##### EXCERPTED DATA
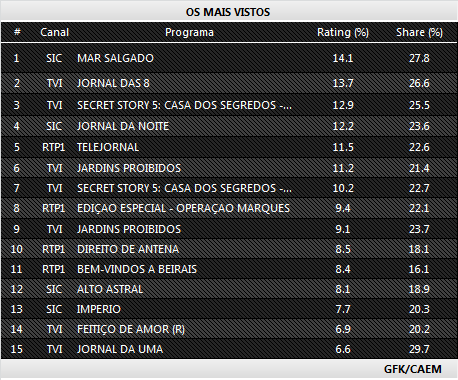Click the OS MAIS VISTOS title
Image resolution: width=458 pixels, height=380 pixels.
coord(228,12)
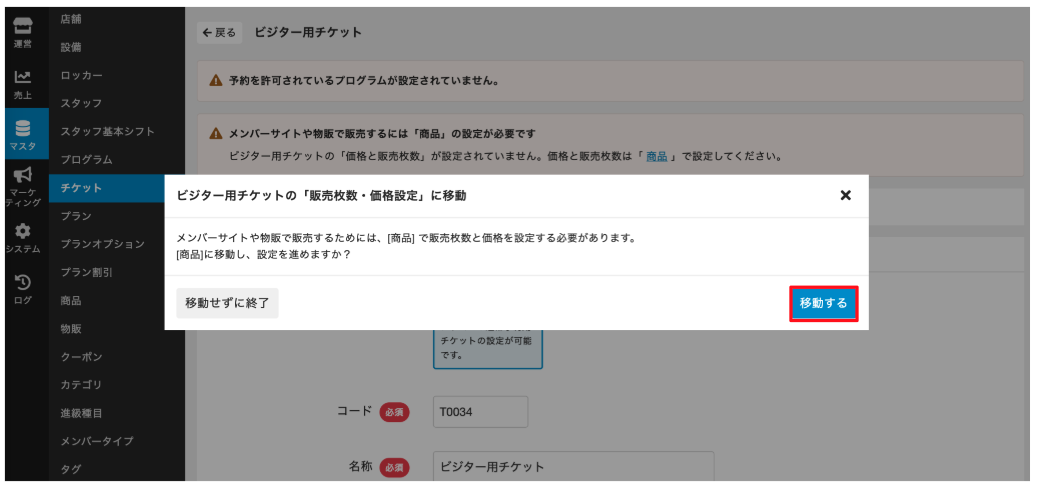The height and width of the screenshot is (488, 1037).
Task: Close the dialog with the X icon
Action: (845, 195)
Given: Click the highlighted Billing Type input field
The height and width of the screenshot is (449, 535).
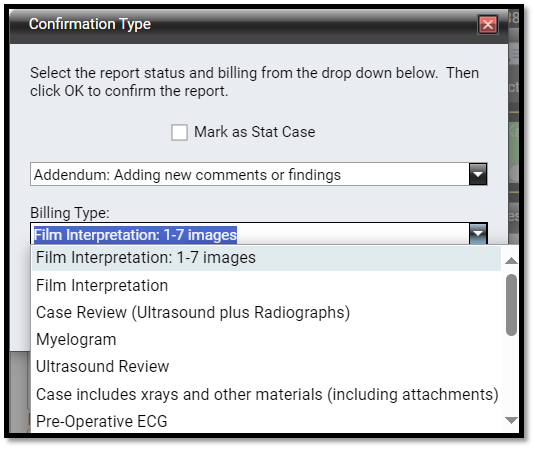Looking at the screenshot, I should click(x=250, y=235).
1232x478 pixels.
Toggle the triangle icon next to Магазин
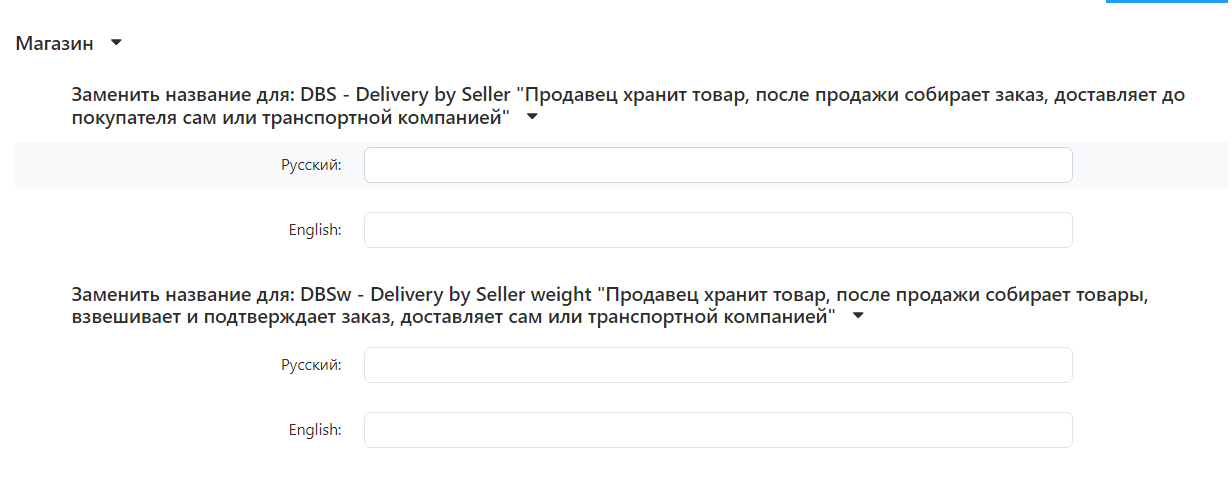tap(116, 43)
##########
§ **YOUR TASK**: An exact copy is needed of every line from the line containing "The height and width of the screenshot is (449, 535)." to the last line of the records; pictures stay out of it.

§ **EXERCISE SOLUTION**:
The height and width of the screenshot is (449, 535).
Looking at the screenshot, I should click(x=250, y=235).
1232x478 pixels.
Toggle the triangle icon next to Магазин
tap(116, 43)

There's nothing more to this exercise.